Sabtu, 20 Februari 2010 23.20 by Rahmi Zuraida's bLog 2 komentar
Dari dulu hingga sekarang, sudah begitu banyak hal-hal yang berkembang apalagi yang berkaitan dengan teknologi. Dahulu ketika belum berkenalan dengan teknologi, semua kegiatan kita masi bersifat konvensional. Mulai dari kegiatan perkantoran, pemerintahan, dan lain sebagainya. Begitu juga dengan sistem pendidikan kita yang juga mengalami perubahan. Dulu, sistem pendidikan kita masih bersifat konvensional. Pendidik menjelaskan materi belajar dengan cara tatap muka dan ceramah. Jika ada praktikum, maka akan dilakukan di laboratorium. Untuk materi-materi tambahan, bisa didapatkan dari buku-buku pegangan yang ada di perpustakaan atau toko buku.

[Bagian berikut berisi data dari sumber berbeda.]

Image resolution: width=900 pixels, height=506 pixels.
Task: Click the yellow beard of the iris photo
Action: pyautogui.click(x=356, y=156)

Untuk zaman sekarang, ketika semua informasi sudah berkembang dengan sangat pesat, sudah pasti sangat tidak efektif jika hanya mengandalkan informasi hanya dari buku pegangan sekolah.

E-Learning
Karena sistem pendidikan yang bersifat tatap muka dan ceramah ini terbatas oleh ruang dan waktu, terlebih juga teknologi juga semakin meningkat, maka untuk beberapa institusi pendidikan pemerintah maupun nonpemerintah menerapkan sistem e-learning untuk mengatasi masalah keterbatasan ruang dan waktu ini. E-learning tidak tergantung pada ruang dan waktu. Pembelajaran dapat dilakukan dimana saja dan siswa juga dapat mengakses pembelajaran kapanpun dan dari manapun. Jadi para siswa dapat mengumpulkan tugas tanpa harus bertemu dengan guru, wawasan siswa juga bisa berkembang tidak hanya terpusat pada informasi yang itu-itu saja. E-learning tidak membutuhkan ruangan yang luas sebagaimana ruang kelas konvensional, ini membuat teknologi ini telah memperpendek jarak antara pengajar dan peserta didik.

Ubiquitous Computing
Sekarang komputer sudah mulai banyak dipergunakan. Ketika dulu satu komputer dipakai bersama-sama oleh beberapa orang, sekarang satu orang sudah mempunyai satu komputer. Sekarang kita berada di era komputer pribadi (PC). Untuk berikutnya, dipercaya kita akan menuju ke era ketiga—yaitu era ubiquitous computing, yang menekankan pada penggunaan komputer kepada lingkungan bukan personal. Nantinya, kita tidak akan menyadari bahwa semua kegiatan yang kita lakukan berbasis komputer. Komputer berada di balik layar lingkungan kehidupan kita.
Ini pasti akan memudahkan kita dalam melakukan segala hal, semuanya dilakukan secara otomatis hanya kita saja yang mengoperasikannya.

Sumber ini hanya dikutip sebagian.